▶ **FRAGMENT DOCUMENT**
====

Toelichting
1.1
Aan verdachte is ten laste gelegd, dat:
"hij op of omstreeks 16 maart 2015 te Tilburg opzettelijk zijn moeder, [slachtoffer] , heeft mishandeld door de keel van [slachtoffer] dicht te knijpen en/of door meermalen, althans een maal tegen het hoofd en/of lichaam van [slachtoffer] te slaan en/of schoppen (terwijl [slachtoffer] op de grond lag) en/of [slachtoffer] te duwen en/of aan [slachtoffer] te trekken, waardoor deze letsel heeft bekomen en/of pijn heeft ondervonden."
1.2
In het proces-verbaal van de terechtzitting in hoger beroep is onder meer gerelateerd:
“De verdachte verklaart als volgt:
Ik heb mijn moeder niet mishandeld. Er was sprake van een wederzijdse duw - en trekpartij. ()
()
De raadsman voert het woord tot verdediging en merkt in dat kader het volgende op:
Cliënt ontkent zijn moeder te hebben mishandeld. Meer dan wat duw- en trekwerk was het niet. Cliënt zegt welbewust geen geweld te hebben gebruikt. Hij heeft zelf aangifte gedaan van mishandeling tegen zijn moeder, maar met die aangifte is door de politie niets gedaan.
()"
1.3
In het arrest heeft het hof bewezen verklaard, dat:
"hij op 16 maart 2015 te Tilburg opzettelijk zijn moeder, [slachtoffer] , heeft mishandeld door die keel van [slachtoffer] dicht te knijpen en door meermalen tegen het lichaam van [slachtoffer] te slaan en schoppen (terwijl [slachtoffer] op de grond lag), waardoor deze letsel heeft bekomen en pijn heeft ondervonden."

====

▶ **INHOUD DATASET**
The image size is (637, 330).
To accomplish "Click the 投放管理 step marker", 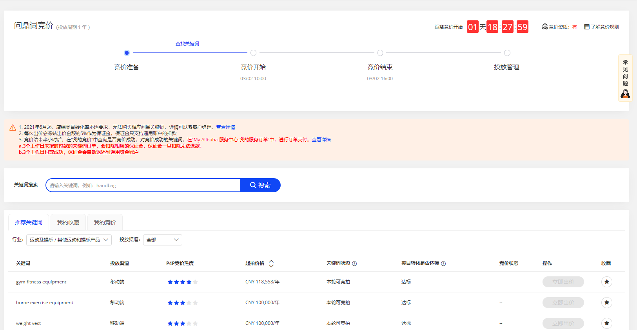I will pyautogui.click(x=507, y=53).
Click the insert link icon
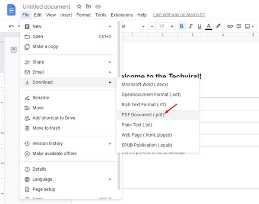 pos(230,26)
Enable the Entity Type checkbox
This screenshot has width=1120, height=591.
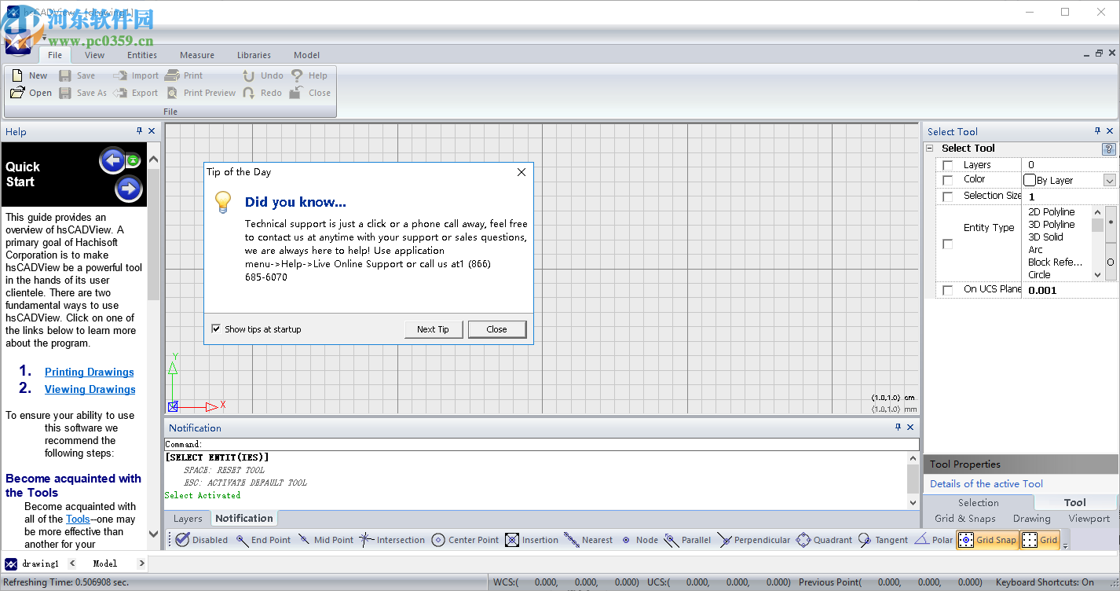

====

▶ **OPDRACHTEN**
(1) Beantwoord de volgende vragen over het documentfragment over de mishandeling in Tilburg.
(a) Op welke datum en in welke plaats vond het feit volgens de tenlastelegging plaats?
(b) Van welk feit heeft de verdachte volgens de raadsman zelf aangifte gedaan?
(c) Door welke handelingen heeft de verdachte zijn moeder volgens de bewezenverklaring van het hof mishandeld?
(2) Stemmen de onderstaande uitspraken overeen met het documentfragment over de mishandeling in Tilburg? Antwoord per uitspraak met ja of nee en citeer de woorden uit het documentfragment die de doorslag geven.
(a) De verdachte geeft ter terechtzitting toe dat hij zijn moeder heeft mishandeld.
(b) Volgens de raadsman heeft de politie niets gedaan met de aangifte van de verdachte.
(c) Het hof heeft bewezen verklaard dat de verdachte zijn moeder tegen het hoofd heeft geslagen.
(3) Schrijf alstublieft het documentfragment over de mishandeling in Tilburg verder, aansluitend op de bewezenverklaring van het hof.

▶ **ANTWOORDEN OEFENING**
(1)
(a) Op of omstreeks 16 maart 2015, in Tilburg.
(b) Van mishandeling door zijn moeder.
(c) Door de keel van zijn moeder dicht te knijpen en door meermalen tegen haar lichaam te slaan en te schoppen terwijl zij op de grond lag.

(2)
(a) Nee: "Ik heb mijn moeder niet mishandeld."
(b) Ja: "maar met die aangifte is door de politie niets gedaan."
(c) Nee: "door meermalen tegen het lichaam van [slachtoffer] te slaan en schoppen"

(3)
1.4
In het arrest heeft het hof nog overwogen:
"Met betrekking tot het bewezen verklaarde dichtknijpen van de keel overweegt het hof dat aangeefster hierover heeft verklaard: "Ik zag dat hij twee handen naar mijn keel bracht. Ik voelde dat hij mijn keel dichtkneep. Ik kreeg hierdoor geen lucht. Ik was totaal in paniek. Ik dacht dat ik flauw zou gaan vallen. Ik heb hierdoor in mijn broek geplast (...) Hierna gooide hij me op de grond, "(aanvullende verklaring van 17 maart 2015, doorgenummerde dossierpagina 11). Naar algemene ervaringsregels kan het niet anders zijn dan dat zij door dat dichtknijpen van de keel pijn heeft ondervonden, zoals bewezen verklaard.“
1.5
Ten behoeve van de bewezenverklaring heeft het hof een aantal bewijsmiddelen gebezigd. Zo heeft het hof onder meer als bewijsmiddel (11) gebezigd de in het arrest bedoelde aanvullende verklaring van aangeefster, inhoudende (voor zover in dit kader van belang):
"Op maandag 16 maart 2015, deed ik aangifte van mishandeling. Nu, een halve dag later, herinner ik mij dat mijn zoon mij ook wurgde. Dit deed hij op maandag 16 maart 2015. Ik zag dat hij zijn gebalde vuist richting mijn hoofd bracht. Ik weerde dat af met mijn handen en vermoedelijk zijn hierdoor mijn vingers gekneusd. Ik zag dat hij twee handen naar mijn keel bracht. Ik voelde dat hij mijn keel dichtkneep. Ik kreeg hierdoor geen lucht. Ik was totaal in paniek. Ik dacht dat ik flauw zou gaan vallen. Ik heb hierdoor in mijn broek geplast. Ik dacht, ik moet bij mijn positieven blijven. Ik was echt doodsbang. Hierna gooide hij mij op de grond. De rest staat in de eerder opgenomen aangifte."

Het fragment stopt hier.